Spencer’s linking of militancy with promiscuity is not wholly convincing to me — or even to himself, as he admits. But the general tenor of his discussion seems about right: “It remains only to emphasize the truth, discernible amid all complexities and varieties, that without a prevailing chastity we do not find a good social state.” Here is his summary:

There are three ways in which chastity furthers a superior social state. The first is that indicated at the outset–conduciveness to the nurture of offspring. Nearly everywhere, but especially where the stress of competition makes the rearing of children difficult, lack of help from the father must leave the mother overtaxed, and entail inadequate nutrition of progeny. Unchastity, therefore, tends towards production of inferior individuals, and if it prevails widely must cause decay of the society.

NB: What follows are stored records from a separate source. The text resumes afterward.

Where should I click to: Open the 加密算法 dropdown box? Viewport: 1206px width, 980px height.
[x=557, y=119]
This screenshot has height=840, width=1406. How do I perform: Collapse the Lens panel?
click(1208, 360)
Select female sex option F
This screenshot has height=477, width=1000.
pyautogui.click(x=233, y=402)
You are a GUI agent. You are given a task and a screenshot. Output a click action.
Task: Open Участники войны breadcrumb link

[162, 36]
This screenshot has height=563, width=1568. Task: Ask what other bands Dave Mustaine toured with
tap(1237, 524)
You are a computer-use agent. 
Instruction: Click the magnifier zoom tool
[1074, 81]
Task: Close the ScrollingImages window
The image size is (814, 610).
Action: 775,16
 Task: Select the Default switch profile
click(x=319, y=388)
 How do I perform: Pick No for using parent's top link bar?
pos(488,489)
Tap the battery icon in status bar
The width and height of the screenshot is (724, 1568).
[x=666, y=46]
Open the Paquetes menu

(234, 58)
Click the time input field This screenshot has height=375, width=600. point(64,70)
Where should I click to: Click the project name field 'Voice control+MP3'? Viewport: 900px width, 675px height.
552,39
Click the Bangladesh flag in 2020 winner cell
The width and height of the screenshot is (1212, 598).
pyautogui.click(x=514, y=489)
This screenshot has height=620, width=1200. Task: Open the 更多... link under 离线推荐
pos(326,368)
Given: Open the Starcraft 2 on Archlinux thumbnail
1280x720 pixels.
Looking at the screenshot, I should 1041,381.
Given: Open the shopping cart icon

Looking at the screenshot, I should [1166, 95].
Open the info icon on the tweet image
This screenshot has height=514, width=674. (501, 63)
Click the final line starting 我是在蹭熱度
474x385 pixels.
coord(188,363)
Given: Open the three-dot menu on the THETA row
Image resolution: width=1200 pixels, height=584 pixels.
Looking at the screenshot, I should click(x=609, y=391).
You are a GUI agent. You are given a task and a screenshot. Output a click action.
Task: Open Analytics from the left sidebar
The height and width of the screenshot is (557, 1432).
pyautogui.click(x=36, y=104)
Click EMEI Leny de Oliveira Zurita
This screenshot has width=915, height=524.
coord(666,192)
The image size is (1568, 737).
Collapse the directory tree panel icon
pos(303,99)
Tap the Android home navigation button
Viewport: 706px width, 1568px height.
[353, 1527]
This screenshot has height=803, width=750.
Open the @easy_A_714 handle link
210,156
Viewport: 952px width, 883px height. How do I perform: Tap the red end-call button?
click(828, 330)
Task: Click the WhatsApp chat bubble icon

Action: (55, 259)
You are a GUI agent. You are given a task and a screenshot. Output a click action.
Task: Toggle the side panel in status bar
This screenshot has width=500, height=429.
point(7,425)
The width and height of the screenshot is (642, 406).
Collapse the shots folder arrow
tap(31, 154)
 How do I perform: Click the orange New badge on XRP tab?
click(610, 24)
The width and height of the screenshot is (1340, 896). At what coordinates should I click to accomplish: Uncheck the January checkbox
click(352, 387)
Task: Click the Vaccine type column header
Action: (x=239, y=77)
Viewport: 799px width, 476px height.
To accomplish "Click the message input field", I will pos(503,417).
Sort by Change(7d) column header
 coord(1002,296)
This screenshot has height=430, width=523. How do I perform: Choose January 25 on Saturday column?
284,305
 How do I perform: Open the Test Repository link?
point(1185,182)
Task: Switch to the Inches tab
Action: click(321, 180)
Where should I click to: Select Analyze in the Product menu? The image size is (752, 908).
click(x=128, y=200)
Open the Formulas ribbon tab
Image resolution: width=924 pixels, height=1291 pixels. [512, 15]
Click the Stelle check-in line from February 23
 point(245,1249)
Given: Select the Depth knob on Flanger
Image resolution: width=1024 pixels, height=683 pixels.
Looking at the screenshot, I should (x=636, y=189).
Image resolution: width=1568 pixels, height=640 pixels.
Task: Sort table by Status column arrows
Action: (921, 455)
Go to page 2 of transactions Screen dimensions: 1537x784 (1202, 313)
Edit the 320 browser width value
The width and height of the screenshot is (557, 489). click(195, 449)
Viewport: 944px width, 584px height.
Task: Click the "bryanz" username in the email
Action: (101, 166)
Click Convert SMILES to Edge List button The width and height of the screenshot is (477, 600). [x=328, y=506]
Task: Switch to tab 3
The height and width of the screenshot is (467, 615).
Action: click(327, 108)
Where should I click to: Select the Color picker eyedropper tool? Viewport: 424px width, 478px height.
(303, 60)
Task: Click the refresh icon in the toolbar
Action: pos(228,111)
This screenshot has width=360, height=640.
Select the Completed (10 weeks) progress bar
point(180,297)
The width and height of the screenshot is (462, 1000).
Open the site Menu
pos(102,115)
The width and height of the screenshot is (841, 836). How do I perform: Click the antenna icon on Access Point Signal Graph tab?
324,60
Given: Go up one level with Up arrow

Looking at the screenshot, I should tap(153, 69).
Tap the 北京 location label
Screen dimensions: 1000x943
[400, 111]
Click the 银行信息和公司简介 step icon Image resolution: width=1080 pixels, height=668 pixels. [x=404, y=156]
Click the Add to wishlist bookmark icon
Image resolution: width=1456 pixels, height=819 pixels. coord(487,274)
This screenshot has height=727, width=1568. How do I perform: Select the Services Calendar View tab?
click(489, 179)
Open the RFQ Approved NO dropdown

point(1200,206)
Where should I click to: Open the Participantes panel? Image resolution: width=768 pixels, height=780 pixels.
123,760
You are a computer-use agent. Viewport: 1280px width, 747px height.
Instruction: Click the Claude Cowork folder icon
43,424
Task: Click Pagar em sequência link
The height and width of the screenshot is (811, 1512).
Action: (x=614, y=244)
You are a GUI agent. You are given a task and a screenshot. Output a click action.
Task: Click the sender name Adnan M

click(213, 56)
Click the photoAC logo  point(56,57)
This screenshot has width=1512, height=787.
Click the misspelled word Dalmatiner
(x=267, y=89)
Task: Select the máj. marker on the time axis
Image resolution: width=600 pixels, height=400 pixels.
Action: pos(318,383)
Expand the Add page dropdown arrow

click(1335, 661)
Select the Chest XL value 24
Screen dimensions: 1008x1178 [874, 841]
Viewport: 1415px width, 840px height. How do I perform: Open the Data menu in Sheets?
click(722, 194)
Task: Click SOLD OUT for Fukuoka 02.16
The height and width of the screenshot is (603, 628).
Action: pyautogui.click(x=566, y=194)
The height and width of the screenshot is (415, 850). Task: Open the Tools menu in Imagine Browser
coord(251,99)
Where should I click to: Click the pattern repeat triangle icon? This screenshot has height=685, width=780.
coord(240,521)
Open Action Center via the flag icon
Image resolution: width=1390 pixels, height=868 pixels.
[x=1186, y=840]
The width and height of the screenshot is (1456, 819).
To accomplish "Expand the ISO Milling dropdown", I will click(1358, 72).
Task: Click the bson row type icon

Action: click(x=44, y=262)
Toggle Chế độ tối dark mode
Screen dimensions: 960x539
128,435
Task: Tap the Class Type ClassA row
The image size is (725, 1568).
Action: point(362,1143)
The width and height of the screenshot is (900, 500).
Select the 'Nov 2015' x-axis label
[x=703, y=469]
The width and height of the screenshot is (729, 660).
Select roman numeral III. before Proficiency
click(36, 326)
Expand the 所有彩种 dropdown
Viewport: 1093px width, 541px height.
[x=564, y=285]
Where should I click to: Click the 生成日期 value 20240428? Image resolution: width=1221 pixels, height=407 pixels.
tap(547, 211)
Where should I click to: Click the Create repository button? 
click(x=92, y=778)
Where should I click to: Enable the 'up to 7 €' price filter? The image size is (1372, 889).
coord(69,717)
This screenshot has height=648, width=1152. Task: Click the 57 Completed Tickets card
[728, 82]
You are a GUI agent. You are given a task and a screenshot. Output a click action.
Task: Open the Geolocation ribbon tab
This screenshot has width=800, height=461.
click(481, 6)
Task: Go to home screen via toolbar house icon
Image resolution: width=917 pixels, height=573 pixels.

The second cause is that, conflicting as it does with the establishment of normal monogamic relations, unchastity is adverse to those higher sentiments which prompt such relations. In societies characterized by inferior forms of marriage, or by irregular connections, there cannot develop to any great extent that powerful combination of feelings–affection, admiration, sympathy–which in so marvelous a manner has grown out of the sexual instinct. And in the absence of this complex passion, which manifestly presupposes a relation between one man and one woman, the supreme interest in life disappears, and leaves behind relatively subordinate interests. Evidently a prevalent unchastity severs the higher from the lower components of the sexual relation: the root may produce a few leaves, but no true flower.
Sundry of the keenest aesthetic pleasures must at the same time be undermined. It needs but to call to mind what a predominant part in fiction, the drama, poetry, and music, is played by the romantic element in love, to see that anything which militates against it tends to diminish, if not to destroy the chief gratifications which should fill the leisure part of life.

Romance, now, plays second fiddle — or distant rebec — to inclusionary mobs seeking to promote the last underdog group they can find. Next stops: pedophiles and necrophiliacs.